» Task to carry out:
The response should contain all of the records, copied exactly, and none of the images.

Data extracted from a collection
[Start of Attachment]
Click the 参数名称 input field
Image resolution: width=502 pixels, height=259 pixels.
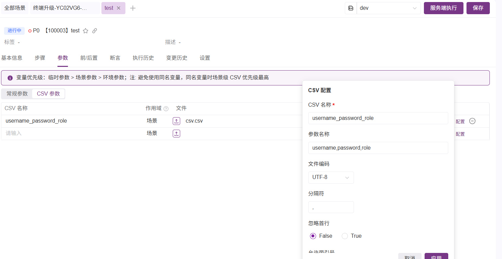point(378,148)
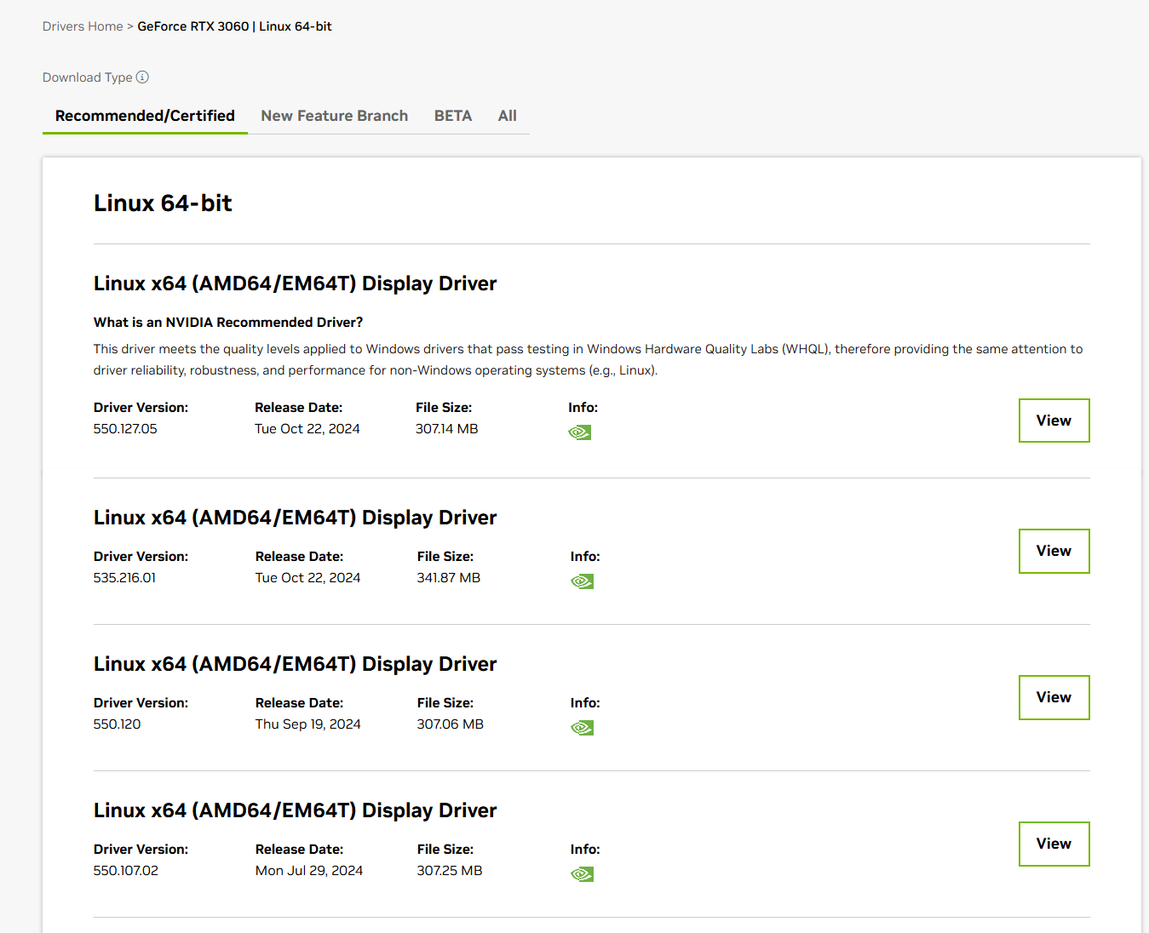Click NVIDIA info icon for driver 550.120
This screenshot has width=1149, height=933.
[x=583, y=728]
[End of Attachment]
» Response box:
Click the 参数名称 input field
Image resolution: width=502 pixels, height=259 pixels.
point(378,148)
Click NVIDIA info icon for driver 550.120
This screenshot has width=1149, height=933.
[x=583, y=728]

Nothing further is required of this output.